Area Charts and Spline Area Charts are special types of Line and Spline charts which additionally display cumulative totals by filling in the areas underneath each Line or Spline.

Bubble Charts are a special type of Scatter chart which use a third Data Field to specify the size of the data points.

 

Data

Use the Data tab to set specific data values and data labels for the chart.

  • Use the Data Values drop-down to select the cell that contains the numeric value for the chart.
  • Use the Data Labels drop-down to select the cell that contains the Data Field that names each element of the chart.
  • Use the Y Values dropdown to select the cell containing the numeric values for the Y axis.
  • Use the X Values dropdown to select the select the cell containing the numeric values for the X axis.
  • From the Series Labels select the cell that contains the Data Field with the name of the series elements.
  • (Bubble Charts) Use the Bubble Size dropdown to select the select the cell containing the numeric values for the size of the bubbles.
  • (Bubble Charts) Use the Bubble Label dropdown to select the cell containing the Data Field with the name of each bubble.
  • Use the ‘Sort data by’ dropdowns to specify the order of the chart data.
    • Report Order – The chart will follow the order of the information on the report.
    • Data Labels – The chart will be sorted by the data labels (either alphabetically or numerically).
    • Data Values – The chart will be sorted by the data values.
  • To ignore values that are too large or too small, enter a value into ‘Exclude values less/greater than/’ boxes.
  • To manually set the axis values enter a value into the ‘Data Axis Minimum/Maximum Value’ boxes.
  • Check the ‘Align Data Labels Across Series’ if you have multi-series data with common data labels among series.
NOTE. Consider charting house values as a function of location and building type. We choose location as the series labels and building type as data labels.  Since each location uses the same building types, we check the 'Align Data Labels Across Series' box to align like data labels in the chart. On the other hand, if we want to chart city populations where we use country name as the series labels and city name as the data labels, we leave the box unchecked. This is because the data labels (city name) used for one series (country name) have no relation to those used in others.

 

Labels

In the Labels tab set the visual options of the Chart.
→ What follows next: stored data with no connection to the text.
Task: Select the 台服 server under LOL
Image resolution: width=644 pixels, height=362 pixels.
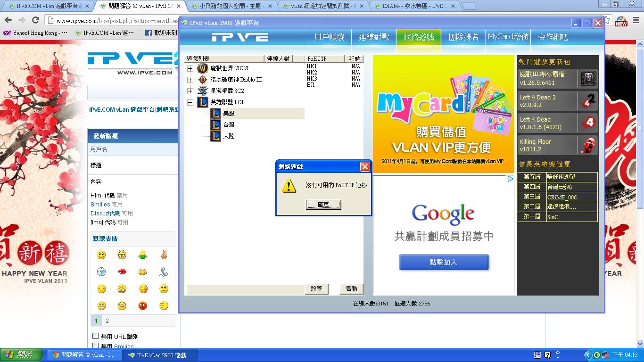Action: [229, 125]
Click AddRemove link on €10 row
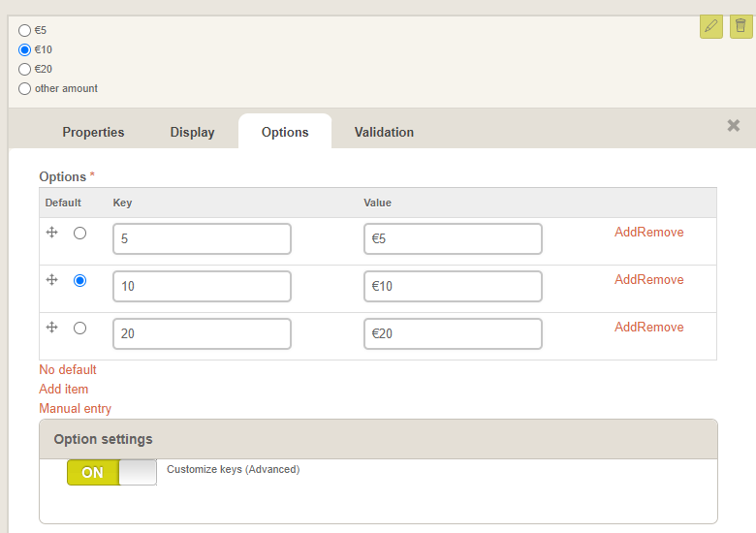The image size is (756, 533). (649, 279)
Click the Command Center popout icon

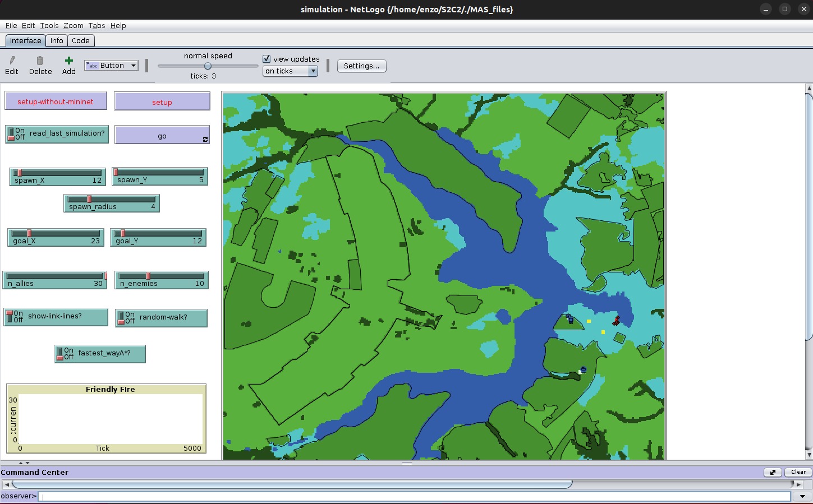pyautogui.click(x=772, y=472)
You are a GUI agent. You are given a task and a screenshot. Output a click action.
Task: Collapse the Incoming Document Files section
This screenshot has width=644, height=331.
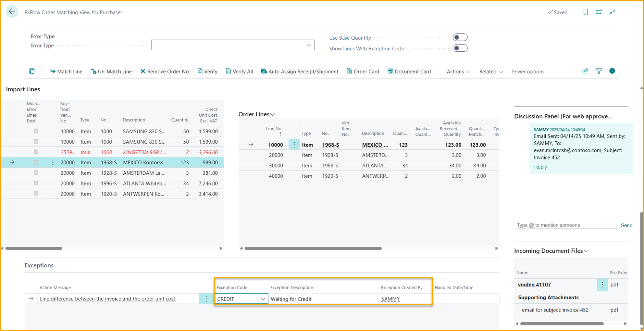pyautogui.click(x=586, y=251)
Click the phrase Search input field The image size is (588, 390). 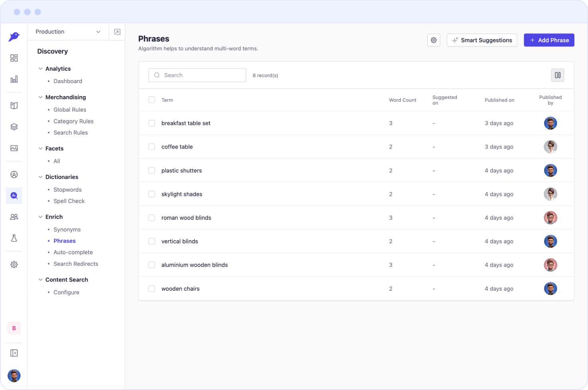(x=197, y=75)
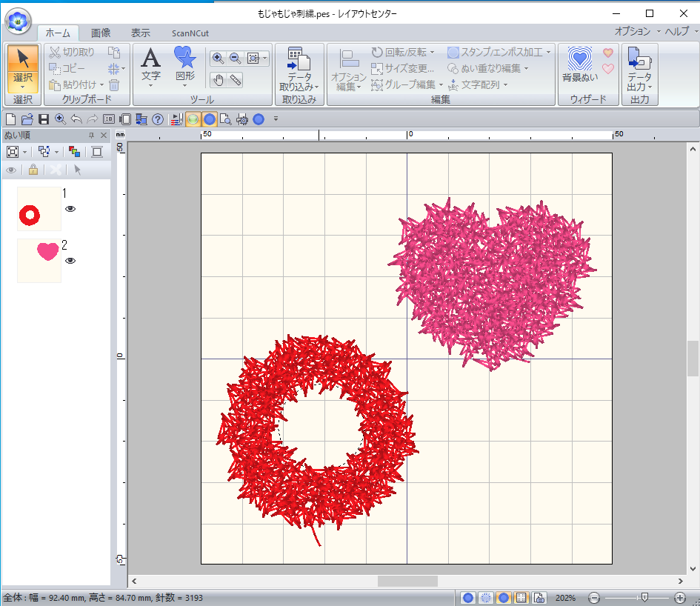Screen dimensions: 700x606
Task: Click the save floppy disk icon
Action: tap(44, 119)
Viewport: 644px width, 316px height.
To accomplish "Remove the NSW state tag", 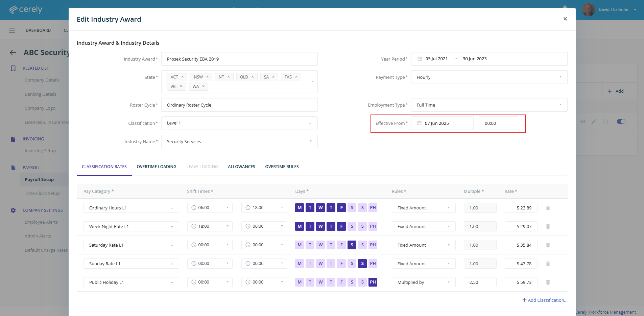I will click(208, 77).
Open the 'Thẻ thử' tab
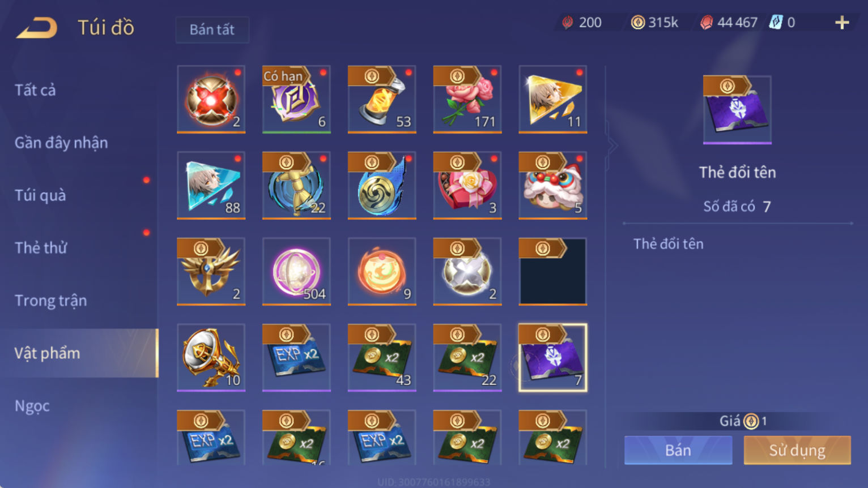 click(41, 248)
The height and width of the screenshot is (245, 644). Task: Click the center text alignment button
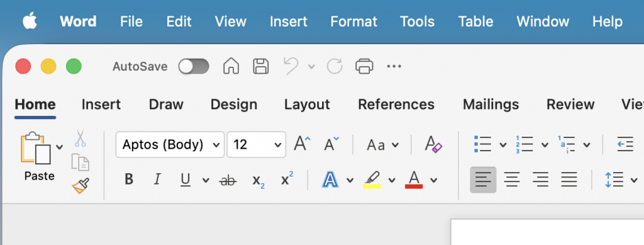[x=512, y=179]
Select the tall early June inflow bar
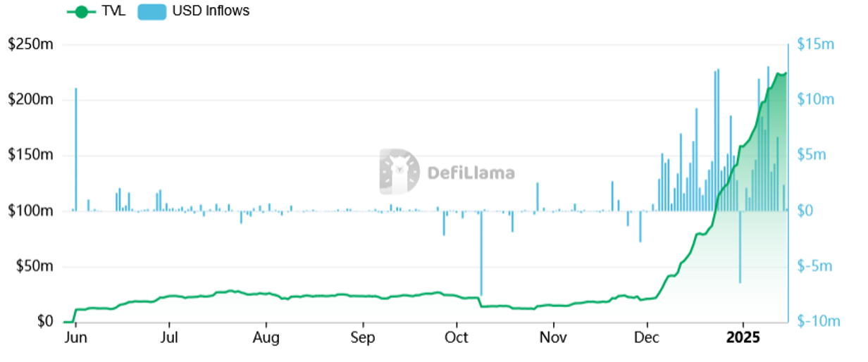This screenshot has height=362, width=868. pos(75,149)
  • Chart Title: Enter the text you want to appear in at the top of the chart.
  • X-Axis Title: Enter the text you want to appear on the bottom of the chart.
  • Y-Axis Title: Enter the text you want to appear on the left of the chart.
  • Point Labels: Use the dropdown to display the values of each element of the chart.
  • Legend Position: Use the dropdown to specify where to show the legend on the chart.
  • Label Font: To change the font, use the drop-down. The font names appear in the style that they represent.
  • Number Format…: Use the number format button menu to specify how data and axis labels should be formatted.
  • Benchmark Lines…: Use the benchmark lines button menu to add horizontal benchmark lines at specific sections of the chart. See Benchmark Lines.
NOTE. Single Series charts only have a Chart Title. Multi-series charts additionally have X and Y Axis titles.

 

Benchmark Lines

To add a Benchmark Line to a chart, open the Benchmark Lines menu by clicking the button in the Labels tab.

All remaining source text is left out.